Return every record exactly as written.

→ **Material provided**:
::::
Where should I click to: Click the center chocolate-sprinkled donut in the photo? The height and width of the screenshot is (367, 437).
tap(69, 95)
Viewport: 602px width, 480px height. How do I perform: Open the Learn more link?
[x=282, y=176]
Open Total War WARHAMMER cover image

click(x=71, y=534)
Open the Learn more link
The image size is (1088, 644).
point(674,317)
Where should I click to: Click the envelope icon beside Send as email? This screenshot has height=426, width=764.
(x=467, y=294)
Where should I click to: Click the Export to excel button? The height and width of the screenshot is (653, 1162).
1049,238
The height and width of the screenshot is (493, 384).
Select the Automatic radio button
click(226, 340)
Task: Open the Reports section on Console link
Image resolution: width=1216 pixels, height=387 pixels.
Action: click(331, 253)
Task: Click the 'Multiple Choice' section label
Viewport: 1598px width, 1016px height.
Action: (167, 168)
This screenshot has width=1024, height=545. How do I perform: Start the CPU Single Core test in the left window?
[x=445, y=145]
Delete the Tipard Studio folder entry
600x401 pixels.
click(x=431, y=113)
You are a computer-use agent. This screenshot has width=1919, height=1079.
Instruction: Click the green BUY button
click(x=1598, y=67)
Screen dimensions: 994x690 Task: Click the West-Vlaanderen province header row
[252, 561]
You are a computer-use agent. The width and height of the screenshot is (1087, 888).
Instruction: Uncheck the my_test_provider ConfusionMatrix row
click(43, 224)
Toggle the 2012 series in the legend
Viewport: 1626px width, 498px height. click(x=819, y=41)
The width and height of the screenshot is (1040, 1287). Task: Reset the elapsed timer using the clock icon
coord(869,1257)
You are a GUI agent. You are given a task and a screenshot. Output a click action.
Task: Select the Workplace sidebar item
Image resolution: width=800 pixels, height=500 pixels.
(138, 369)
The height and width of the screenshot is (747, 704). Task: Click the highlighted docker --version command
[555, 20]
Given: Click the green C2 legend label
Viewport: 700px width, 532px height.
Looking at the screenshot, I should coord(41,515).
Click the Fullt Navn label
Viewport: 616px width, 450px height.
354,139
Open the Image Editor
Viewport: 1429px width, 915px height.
::::
→ **Response to this task**:
Where should I click to: Click the center chocolate-sprinkled donut in the photo? The height and width of the screenshot is (367, 437).
tap(69, 95)
Viewport: 602px width, 480px height. How do I perform: Open the Learn more link?
[x=282, y=176]
Open Total War WARHAMMER cover image

click(x=71, y=534)
Open the Learn more link
The image size is (1088, 644).
point(674,317)
Where should I click to: Click the envelope icon beside Send as email? This screenshot has height=426, width=764.
(x=467, y=294)
Where should I click to: Click the Export to excel button? The height and width of the screenshot is (653, 1162).
1049,238
The height and width of the screenshot is (493, 384).
Select the Automatic radio button
click(226, 340)
Task: Open the Reports section on Console link
Image resolution: width=1216 pixels, height=387 pixels.
Action: click(331, 253)
Task: Click the 'Multiple Choice' section label
Viewport: 1598px width, 1016px height.
Action: (167, 168)
This screenshot has width=1024, height=545. How do I perform: Start the CPU Single Core test in the left window?
[x=445, y=145]
Delete the Tipard Studio folder entry
600x401 pixels.
click(x=431, y=113)
You are a computer-use agent. This screenshot has width=1919, height=1079.
Instruction: Click the green BUY button
click(x=1598, y=67)
Screen dimensions: 994x690 Task: Click the West-Vlaanderen province header row
[252, 561]
You are a computer-use agent. The width and height of the screenshot is (1087, 888).
Instruction: Uncheck the my_test_provider ConfusionMatrix row
click(43, 224)
Toggle the 2012 series in the legend
Viewport: 1626px width, 498px height. click(x=819, y=41)
The width and height of the screenshot is (1040, 1287). Task: Reset the elapsed timer using the clock icon
coord(869,1257)
You are a GUI agent. You are given a task and a screenshot. Output a click action.
Task: Select the Workplace sidebar item
Image resolution: width=800 pixels, height=500 pixels.
(138, 369)
The height and width of the screenshot is (747, 704). Task: Click the highlighted docker --version command
[555, 20]
Given: Click the green C2 legend label
Viewport: 700px width, 532px height.
Looking at the screenshot, I should coord(41,515).
Click the Fullt Navn label
Viewport: 616px width, 450px height.
354,139
Open the Image Editor
Viewport: 1429px width, 915px height.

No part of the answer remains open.